Saying mobile is a fast moving technology is a statement all marketers will nod to. Less agreeable would be to say that while today’s customer is mobile, the marketer is slower; sat at his or her desk, contributing to the ‘Mobile Gap’. This gap separates marketers not just from their customers but also from opportunities to connect mobile with other marketing channels.
Research into Caribbean smartphone users on the Digicel mobile network shows that the average user is looking at their screen for 3.8 hours a day. Therefore, mobile isn’t just the first screen, it actually owns an entire day of the week! While marketers are gradually adapting — “This is my billboard!” a smartphone-wielding auto dealership manager recently told this writer — the reality is that many marketers are yet to grasp the disruption taking place around them.
Is this them you? Then reconsider the size of your budget item marked mobile in relation to your target audience? Chances are it probably didn’t keep pace with growth in smartphone usage. Especially if you’re a brand already grappling with the difficulty in reaching younger customers then the answer to your problems shouldn’t be too far away.

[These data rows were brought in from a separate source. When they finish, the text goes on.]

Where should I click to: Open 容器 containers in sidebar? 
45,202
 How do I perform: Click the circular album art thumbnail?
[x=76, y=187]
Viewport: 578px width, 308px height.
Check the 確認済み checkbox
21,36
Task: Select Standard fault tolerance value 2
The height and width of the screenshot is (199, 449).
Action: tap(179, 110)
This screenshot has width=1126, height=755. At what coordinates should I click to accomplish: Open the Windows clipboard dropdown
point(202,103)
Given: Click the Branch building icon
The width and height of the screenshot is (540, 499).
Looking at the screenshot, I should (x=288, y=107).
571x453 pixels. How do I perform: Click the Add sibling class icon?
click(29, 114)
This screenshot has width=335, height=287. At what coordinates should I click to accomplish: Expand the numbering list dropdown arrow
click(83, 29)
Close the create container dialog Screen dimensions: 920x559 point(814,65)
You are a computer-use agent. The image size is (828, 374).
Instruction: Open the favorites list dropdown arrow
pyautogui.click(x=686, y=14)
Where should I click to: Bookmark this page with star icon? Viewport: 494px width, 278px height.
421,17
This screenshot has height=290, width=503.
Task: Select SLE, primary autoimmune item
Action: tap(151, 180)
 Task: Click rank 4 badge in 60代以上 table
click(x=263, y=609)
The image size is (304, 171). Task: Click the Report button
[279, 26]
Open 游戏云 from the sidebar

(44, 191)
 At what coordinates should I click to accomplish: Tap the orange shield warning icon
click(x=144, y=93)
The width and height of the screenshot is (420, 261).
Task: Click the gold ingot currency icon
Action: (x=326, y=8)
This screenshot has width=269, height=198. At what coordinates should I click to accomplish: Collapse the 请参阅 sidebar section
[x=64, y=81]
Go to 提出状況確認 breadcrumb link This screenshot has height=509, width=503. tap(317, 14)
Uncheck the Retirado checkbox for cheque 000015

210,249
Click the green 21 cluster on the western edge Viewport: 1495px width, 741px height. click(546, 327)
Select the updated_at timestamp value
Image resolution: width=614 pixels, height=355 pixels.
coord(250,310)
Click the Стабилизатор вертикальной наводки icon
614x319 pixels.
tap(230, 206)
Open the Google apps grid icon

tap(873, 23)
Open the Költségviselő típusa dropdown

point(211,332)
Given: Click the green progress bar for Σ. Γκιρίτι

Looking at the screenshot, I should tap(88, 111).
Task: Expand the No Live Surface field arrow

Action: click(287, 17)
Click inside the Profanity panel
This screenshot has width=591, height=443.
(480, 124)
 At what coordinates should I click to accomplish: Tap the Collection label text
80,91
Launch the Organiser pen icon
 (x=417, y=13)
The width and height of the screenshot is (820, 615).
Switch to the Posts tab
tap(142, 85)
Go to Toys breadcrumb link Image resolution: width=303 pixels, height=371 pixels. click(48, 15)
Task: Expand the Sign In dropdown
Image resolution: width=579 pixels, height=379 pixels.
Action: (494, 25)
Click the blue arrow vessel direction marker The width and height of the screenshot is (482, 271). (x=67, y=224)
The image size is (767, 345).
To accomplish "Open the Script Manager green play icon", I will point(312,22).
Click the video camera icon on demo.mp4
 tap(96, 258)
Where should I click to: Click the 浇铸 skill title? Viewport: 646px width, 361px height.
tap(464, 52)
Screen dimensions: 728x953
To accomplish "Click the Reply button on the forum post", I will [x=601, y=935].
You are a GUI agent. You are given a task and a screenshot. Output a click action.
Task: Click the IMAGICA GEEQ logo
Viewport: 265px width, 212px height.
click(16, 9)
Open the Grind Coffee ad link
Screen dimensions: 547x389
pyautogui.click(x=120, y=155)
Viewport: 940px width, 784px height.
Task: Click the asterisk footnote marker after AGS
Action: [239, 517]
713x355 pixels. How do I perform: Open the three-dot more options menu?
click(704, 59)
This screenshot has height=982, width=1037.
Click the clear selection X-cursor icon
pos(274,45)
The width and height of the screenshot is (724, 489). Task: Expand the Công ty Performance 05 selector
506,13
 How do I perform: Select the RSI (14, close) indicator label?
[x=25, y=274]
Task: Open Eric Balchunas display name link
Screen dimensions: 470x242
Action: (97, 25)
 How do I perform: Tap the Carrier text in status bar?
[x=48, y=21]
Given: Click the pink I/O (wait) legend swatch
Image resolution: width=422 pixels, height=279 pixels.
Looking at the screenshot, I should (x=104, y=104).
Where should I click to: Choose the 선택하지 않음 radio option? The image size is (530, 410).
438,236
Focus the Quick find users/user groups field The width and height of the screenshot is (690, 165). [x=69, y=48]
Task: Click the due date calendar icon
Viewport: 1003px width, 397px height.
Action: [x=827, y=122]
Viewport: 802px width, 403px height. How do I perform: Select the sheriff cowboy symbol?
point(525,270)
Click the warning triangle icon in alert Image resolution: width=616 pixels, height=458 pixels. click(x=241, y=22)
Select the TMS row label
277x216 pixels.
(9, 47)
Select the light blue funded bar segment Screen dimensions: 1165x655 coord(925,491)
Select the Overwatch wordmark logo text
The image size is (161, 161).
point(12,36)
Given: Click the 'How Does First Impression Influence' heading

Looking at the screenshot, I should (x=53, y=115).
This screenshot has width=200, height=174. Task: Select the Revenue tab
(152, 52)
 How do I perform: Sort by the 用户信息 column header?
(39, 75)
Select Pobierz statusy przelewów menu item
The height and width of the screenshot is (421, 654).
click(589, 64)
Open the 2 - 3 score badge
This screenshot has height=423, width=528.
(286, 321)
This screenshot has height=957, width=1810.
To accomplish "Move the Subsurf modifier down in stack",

The customer is constantly moving, constantly using their personal device in ways businesses just weren’t built to deal with. Consider the simple but serious implications that customers are constantly searching for information, but are you publishing content to provide that and perhaps investing in Google Adwords search-based advertising to exploit potentially cheap keywords due to a lack of awareness by your competitor?
In fairness, this is not purely the responsibility of marketers, as mobile disrupts the entire business from sales to customer care. Certainly in larger companies responsibility for digital should cut across and connect departments. But then responsibility tends to be left solely for marketing departments.
Often you might be faced with reporting to a CEO with a traditional mindset. Understandably perhaps, he still can’t quite forgive you for the time the social media agency you hired recommended Snapchatting your next management meetings among other “out of the box” ideas made in response to his demand to generate marketing return on investment.
At Silverstone Solutions, where I work as a consultant, a case study we’re especially proud of is Beer Ballaz, the campaign we did with Digicel MORE for Diageo (now Heineken) in Jamaica. The key elements were under the bottle cap codes; SMS and programmatic advertising; all leading to a custom web-based application.
The point there is yes you do need to shift spend from traditional to mobile, because this works, but in no way is this also to suggest you abandon traditional marketing altogether. Rather you can look at ways in which you fully integrate mobile within a comprehensive 360-marketing campaign because mobile is unique in being able to connect all of them.
Additionally, you can even help fix a problem with traditional media, namely a lack of measurability among your existing media channels. By using unique calls to action for each channel — whether it be an SMS prompt on TV; a weblink on social media; or a code on your physical product — you can then test which drives the most traffic.
Post condensed from a guest lecture I gave to Integrated Marketing Communications MA students at CARIMAC, University of the West Indies (UWI), Mona.